In IR the two operands of an shl always have the same type. (The rules change once you get to SelectionDAG.)

bryant updated this revision to Diff 76598.Nov 1 2016, 10:58 AM
bryant edited edge metadata.
  • Re-worded the main comment to flow better.
  • ShiftC => ShiftedC.
  • Fix test case name.
bryant updated this revision to Diff 76607.Nov 1 2016, 11:23 AM

Simplify since ICmp implies identically typed lhs + rhs.

bryant marked 3 inline comments as done.Nov 1 2016, 11:24 AM
bryant added inline comments.
lib/Transforms/InstCombine/InstCombineCompares.cpp
1960 ↗(On Diff #76222)

You're right, just checked LangRef. And on top of that, icmp obviously needs both sides to be the same. Fixed.

spatel accepted this revision.Nov 1 2016, 11:31 AM
spatel edited edge metadata.

Simplify since ICmp implies identically typed lhs + rhs.

Yes - that looks nicer.

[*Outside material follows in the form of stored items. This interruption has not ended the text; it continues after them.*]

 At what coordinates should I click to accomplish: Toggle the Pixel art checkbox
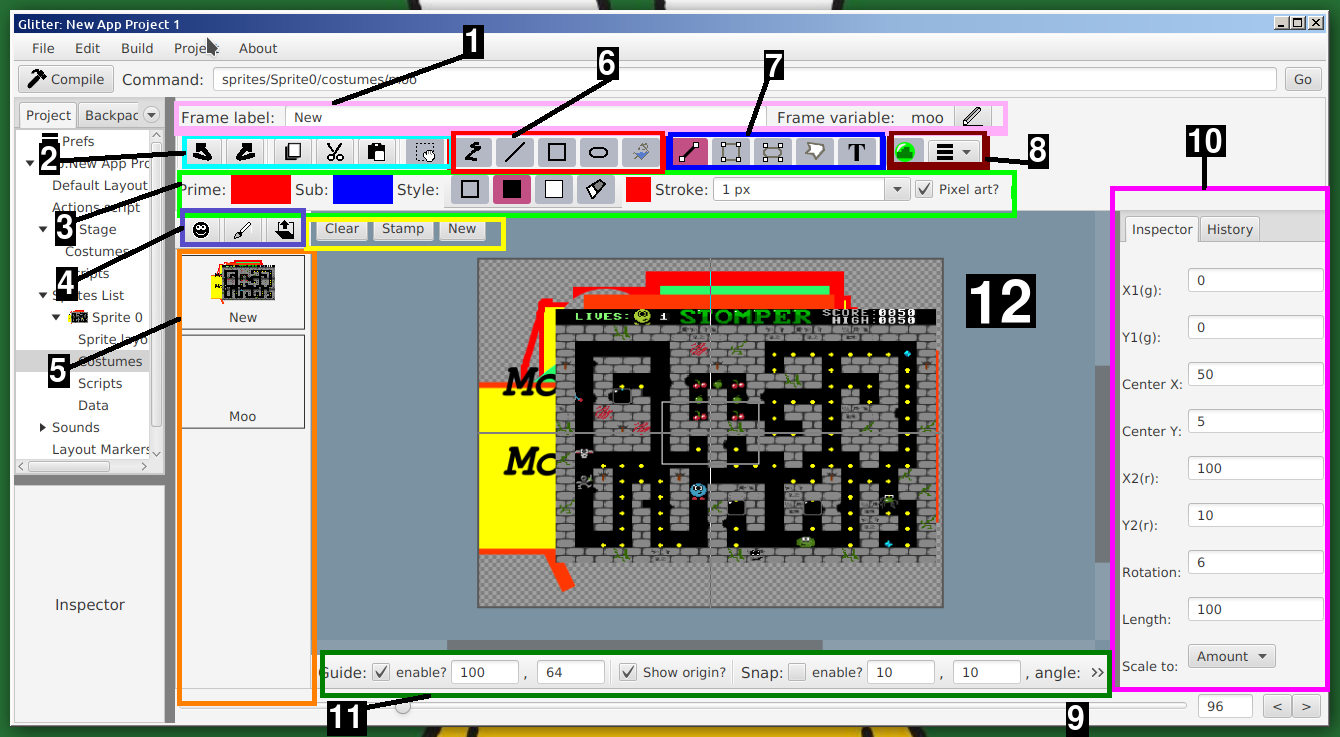click(925, 189)
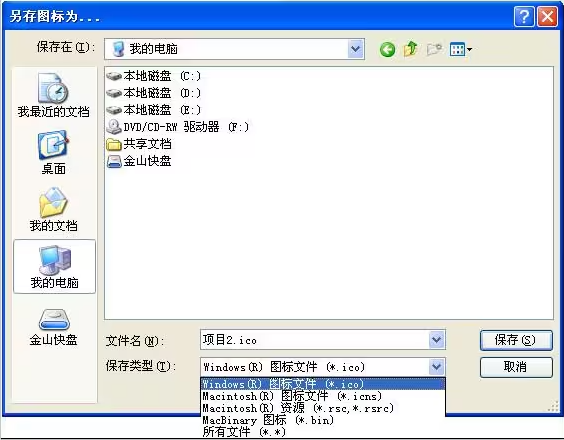The width and height of the screenshot is (564, 440).
Task: Select 桌面 in the places bar
Action: click(54, 153)
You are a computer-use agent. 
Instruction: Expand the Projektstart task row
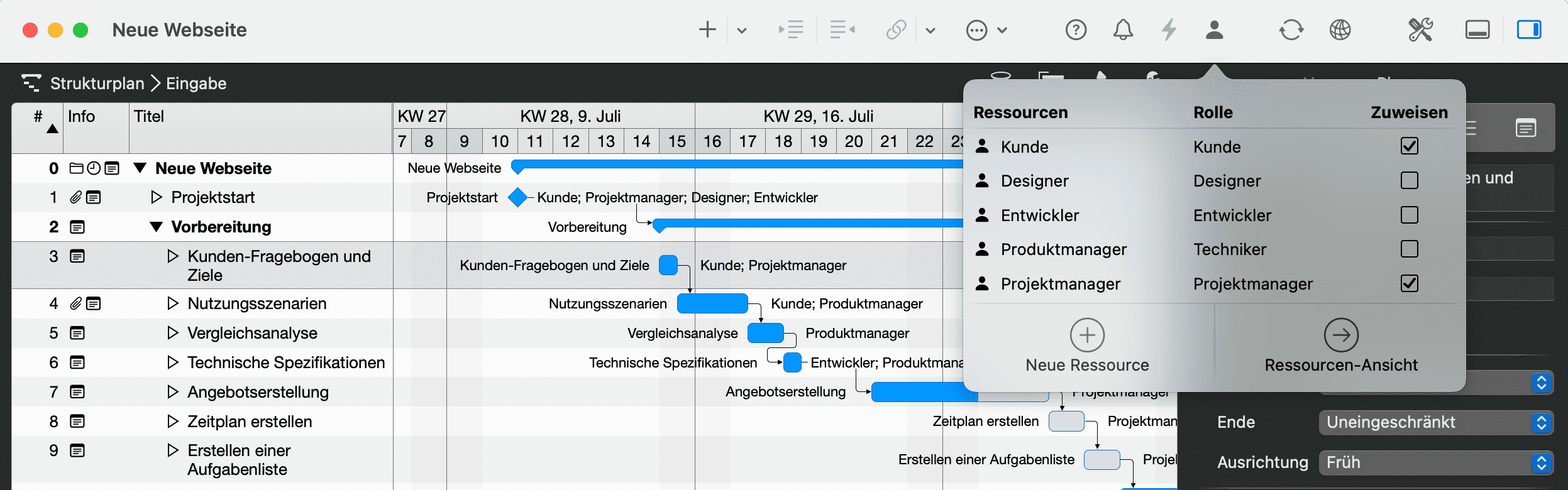pos(157,197)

Unlike the DAG, IR has actual documentation that we can reference. :)
"Both arguments to the ‘shl‘ instruction must be the same integer or vector of integer type."
http://llvm.org/docs/LangRef.html#shl-instruction

Sorry for the earlier bogus suggestion to grab the code from the trunc fold.

This revision was automatically updated to reflect the committed changes.